• _Provided records_:
........

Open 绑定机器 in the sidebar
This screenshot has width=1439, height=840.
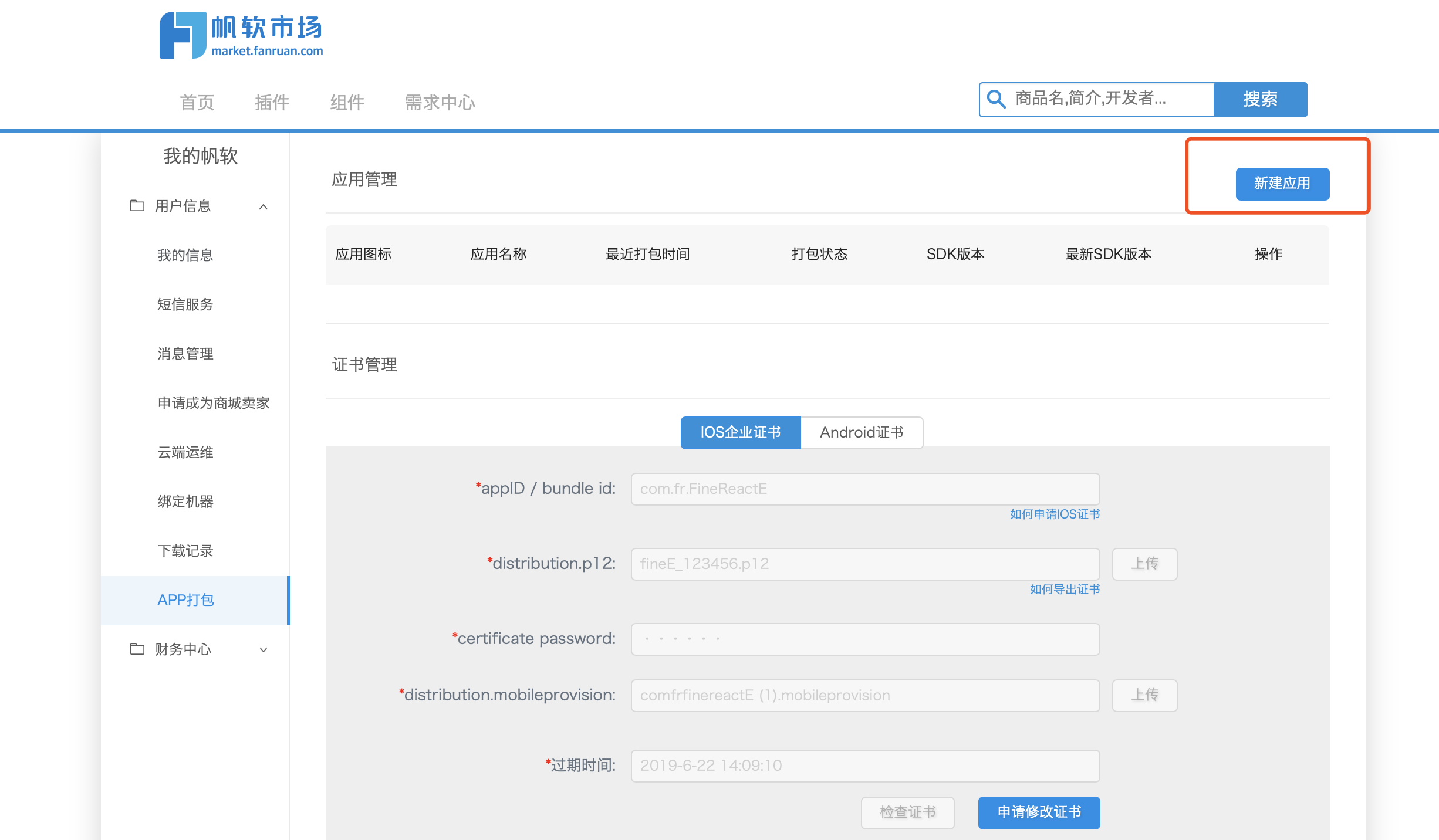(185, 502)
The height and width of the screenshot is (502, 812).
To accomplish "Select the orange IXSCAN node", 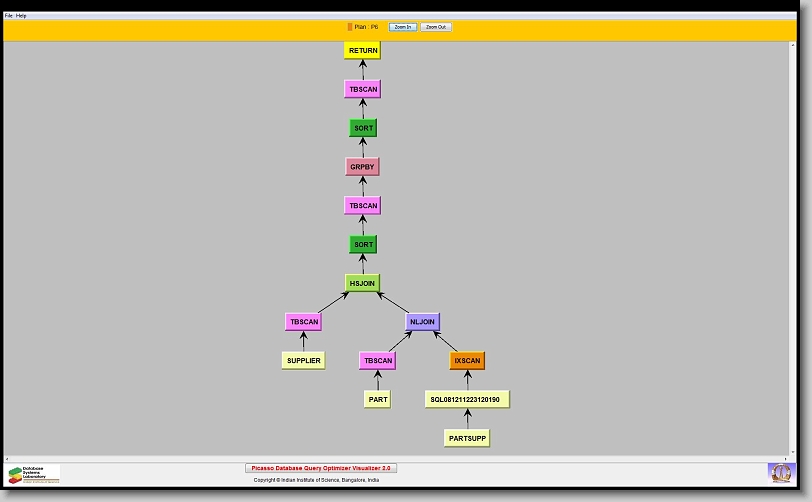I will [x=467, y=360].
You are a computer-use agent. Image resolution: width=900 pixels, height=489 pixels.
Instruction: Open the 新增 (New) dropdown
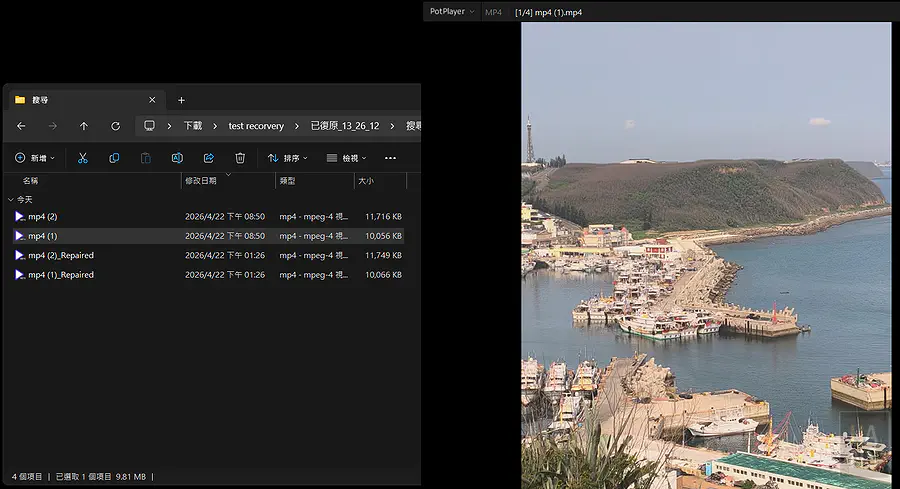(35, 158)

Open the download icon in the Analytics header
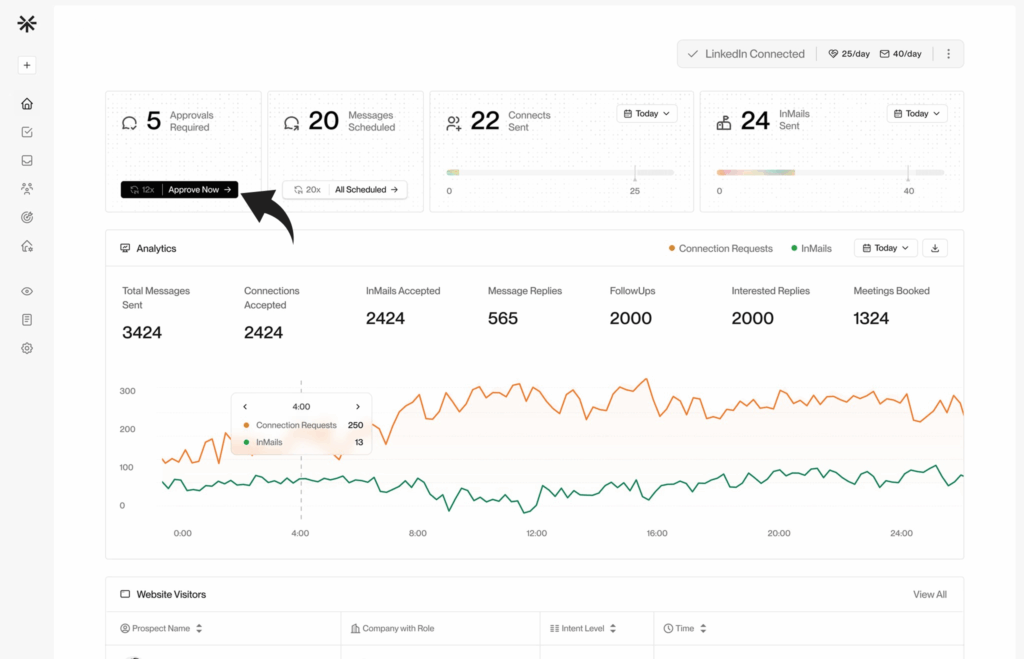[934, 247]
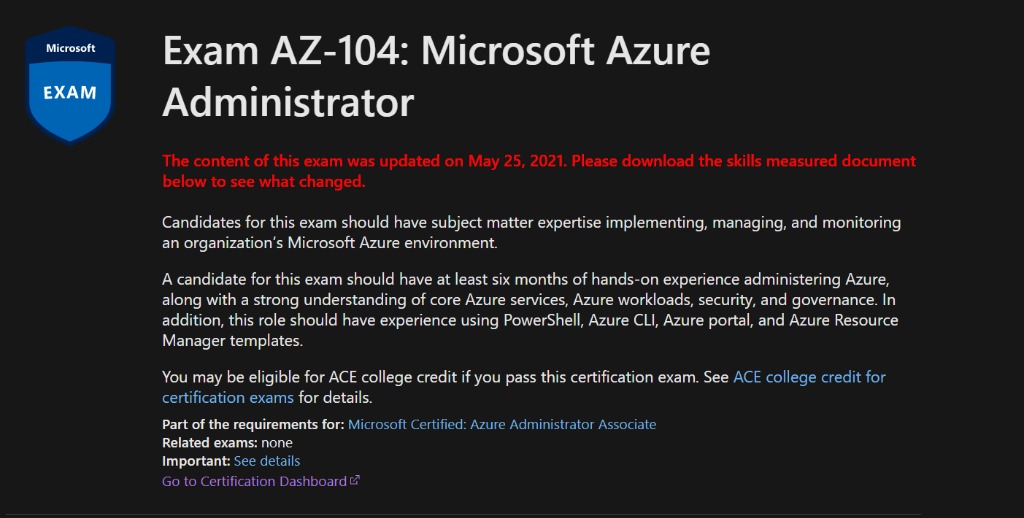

........

• _What this task involves_: Locate every row above that contains the word "screenshot" and copy each of those rows in full. Case counts.

• _The answer_:
This screenshot has width=1439, height=840.
The height and width of the screenshot is (502, 812).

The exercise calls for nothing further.